Loss becomes nan on cuda:0 but not cuda:1

daquila1 · May 29, 2020, 7:40pm

I have the weirdest issue. For whatever reason when I am training my loss becomes nan when I use gpu 0 (cuda: 0) but trains fine when I use gpu 1 (cuda: 1). To prove this, I found a simple resnet implementation https://zablo.net/blog/post/using-resnet-for-mnist-in-pytorch-tutorial/.

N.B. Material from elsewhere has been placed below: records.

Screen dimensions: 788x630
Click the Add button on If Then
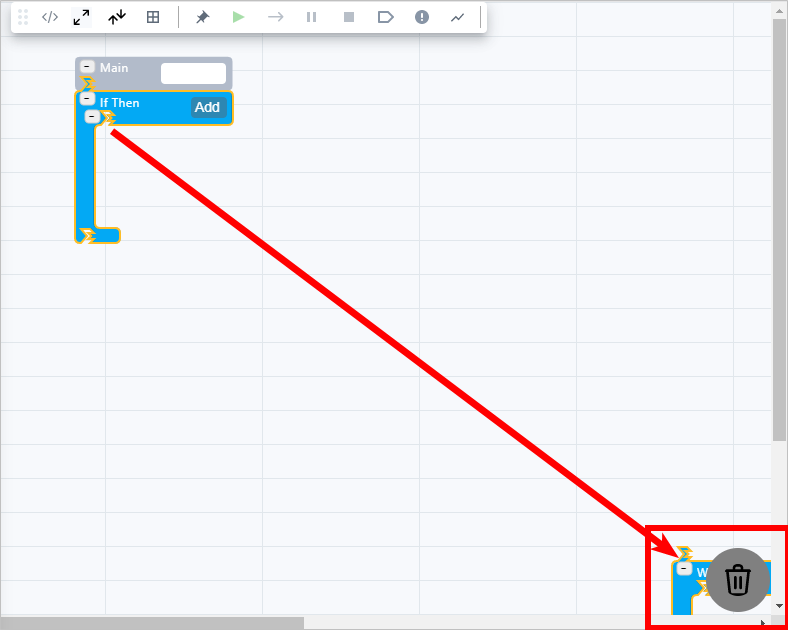click(207, 108)
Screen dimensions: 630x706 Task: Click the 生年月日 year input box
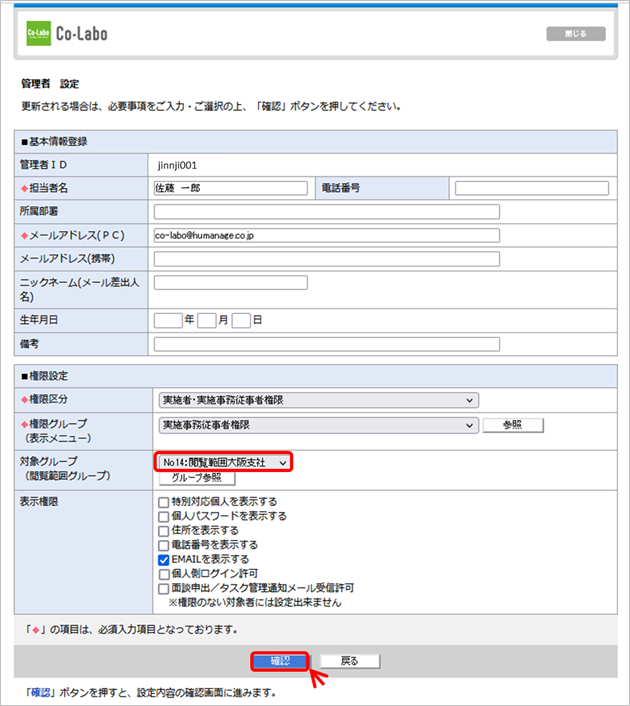click(x=167, y=321)
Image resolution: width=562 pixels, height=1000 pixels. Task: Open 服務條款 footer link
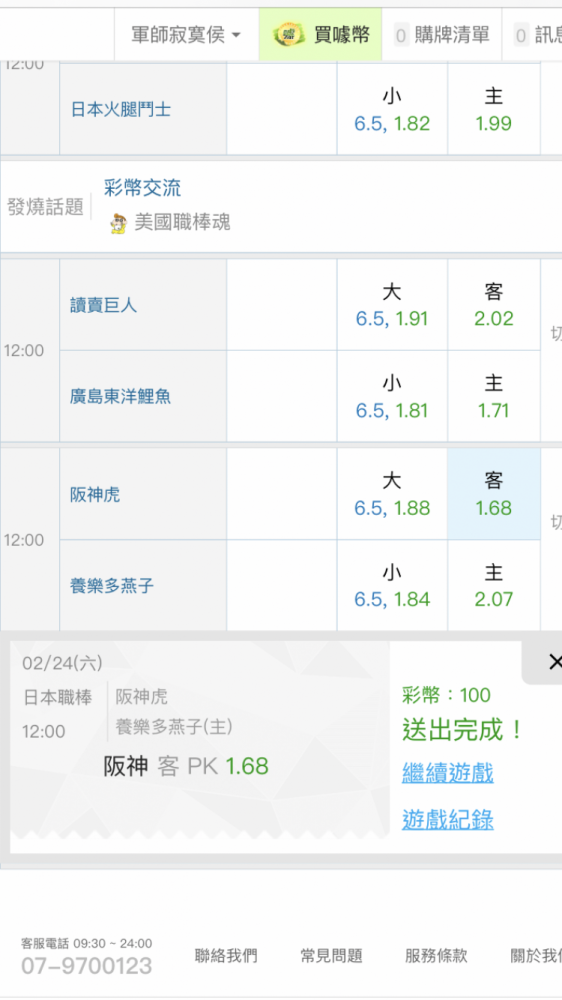[x=436, y=955]
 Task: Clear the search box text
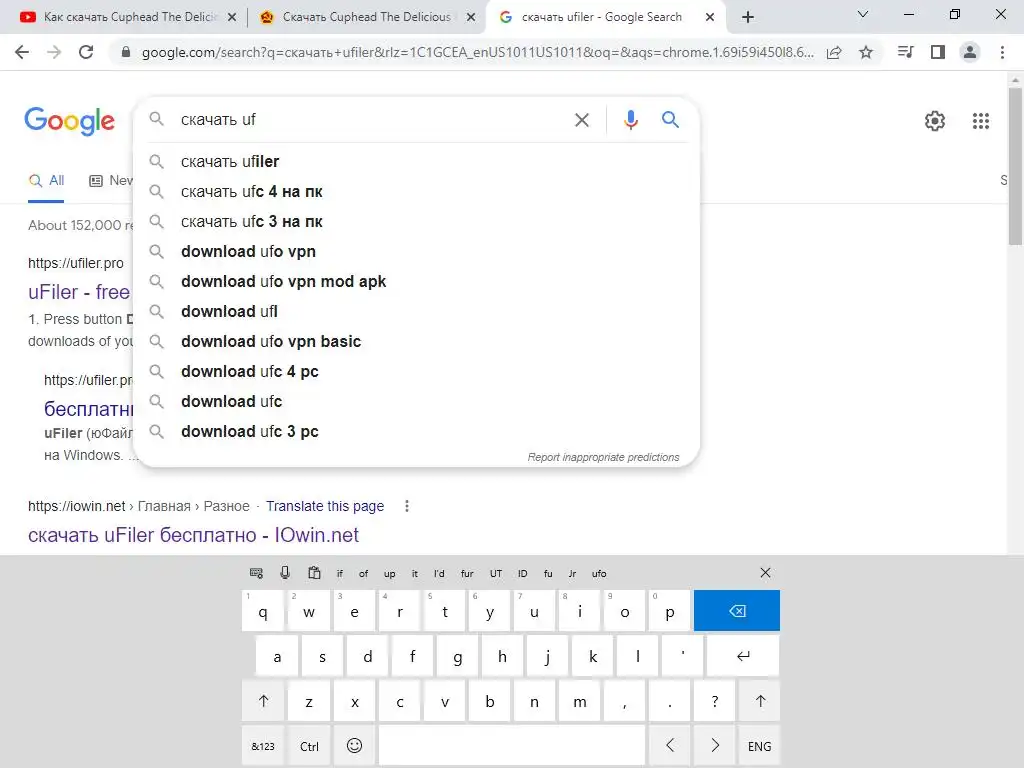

from torchvision.models.resnet import ResNet, BasicBlock
from torchvision.datasets import MNIST
from tqdm.autonotebook import tqdm
from sklearn.metrics import precision_score, recall_score, f1_score, accuracy_score
import inspect
import time
from torch import nn, optim
import torch
from torchvision.transforms import Compose, ToTensor, Normalize, Resize
from torch.utils.data import DataLoader

class MnistResNet(ResNet):
    def __init__(self):
        super(MnistResNet, self).__init__(BasicBlock, [2, 2, 2, 2], num_classes=10)
        self.conv1 = torch.nn.Conv2d(1, 64, kernel_size=(7, 7), stride=(2, 2), padding=(3, 3), bias=False)
        
    def forward(self, x):
        return torch.softmax(super(MnistResNet, self).forward(x), dim=-1)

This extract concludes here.